Mohamed El-Erian attended the CFA Society Chicago annual dinner yesterday as Keynote speaker. Following are some highlights of the interview which interested me and got me thinking the most.
– About Fed and rate hike: Investors shouldn’t worry about the 25 bps Fed rate hike. We have lived in this exceptional low interest rate world for too long and Fed also did a bad job communicating to the street. We should understand that the rate hike will be mild to begin with, and will gradually move to a target rate which is still much more stimulating than historical average. To talk more broadly about Fed’s role, Mohamed pointed out that for the past 10 years, central banks have been use finance as a growth engine, (e. g. US housing’s driving US economy, European countries like Ireland, Iceland, Portugal and Greece thought they could solve problems by financial engineering their balance sheets and leveraging). But end of the day, finance is a service industry and cannot be a driver of the economy! Now we are just trying to reverse that. It will be a tricky transition because 1) it needs political system which reacts quickly which we don’t have; 2) flexible financial system 3) the whole system is susceptible to disruption from new technology (same as hotel being disrupted by Airbnb and urban transportation being disrupted by Uber). Therefore he predicts this transition period is going to be very “volatile”, and will have a lot “hiccups”.
– About student debt, he thinks it’s a bubble, same as back 10 years ago all people are incentivized to own real estate, and more recently China tried to convince all retail investors to own public equity. The return of education has been down, thus not all people should pursue college degree with debt.
– About emerging markets, when asked about how to get prepared, he joked “learn Chinese”. You have to realize that central bank there is not a only a referee but also a player, so providing solutions is more important than providing just products.
– About active vs passive: Back in late 90s, Argentina bonds consisted 20% of an index. In the year of the Argentina debt crisis, the index returned 3%, but 15% without Argentina exposure. PIMCO held 0% Argentina bonds, having a big tracking error, but which way is better? So the question is really about how much risk you are willing to take with what level of liquidity. Remember there were days that there was no liquidity for TIPS, the “risk free” asset! With buy side growing and sell side shrinking, one cannot assume there will be always liquidity. This is what he called “illusion of liquidity”. Note these statements are very similar to what Carl Icahn has been advocating recently about the ETF pumped high yield bond market!

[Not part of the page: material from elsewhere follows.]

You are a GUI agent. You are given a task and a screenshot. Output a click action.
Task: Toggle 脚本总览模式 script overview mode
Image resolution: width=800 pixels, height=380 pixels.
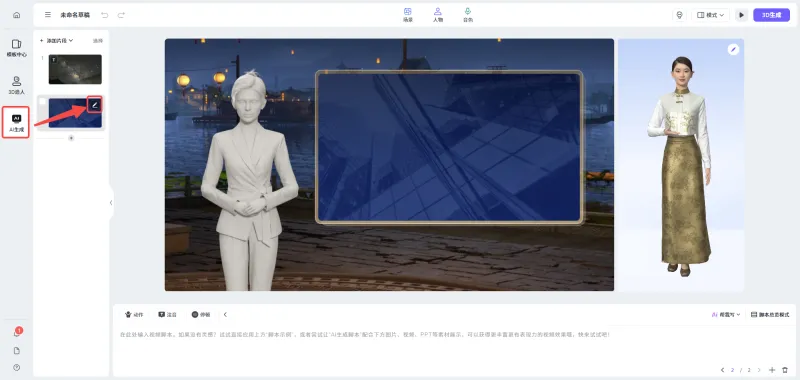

– Where is your daughter’s college fund allocated? “Very bar belled”, meaning one end of a lot of cash which offers the optionality to deployment when assets prices are overly corrected and the other end of illiquid assets which are immune to central banks influence. He would avoid public markets, because he thinks the current public assets price level is elevated by the central banks’ prolonged stimulus to well above their fundamental value, the outcome would be either 1) elevated assets price creates illusion of wealth, cultivates consumption growth and eventually drives assets intrinsic value up to price level, or 2) price collapses back to the fundamental value. The bar bell strategy may sound well, however I personally think it’s easy said than done for ordinary investors. When you look at “illiquid assets immune to Fed policy”, there is really not a lot options. Real Estate, Currency, Commodity are all closely tie to the monetary policies in this more correlated world. The only alternative is private equity, but how can ordinary investors access that? I don’t have $500 million to buy a piece the next Uber. Mohamed did reveal that he owns stake of an credit FinTech start-up, that explains his strategy of cash + PE.
– What’s the next big innovation? Don’t know what, but know characteristics. They are optionality, agility and resilience. They are important characteristics not only for individuals, companies but also governments.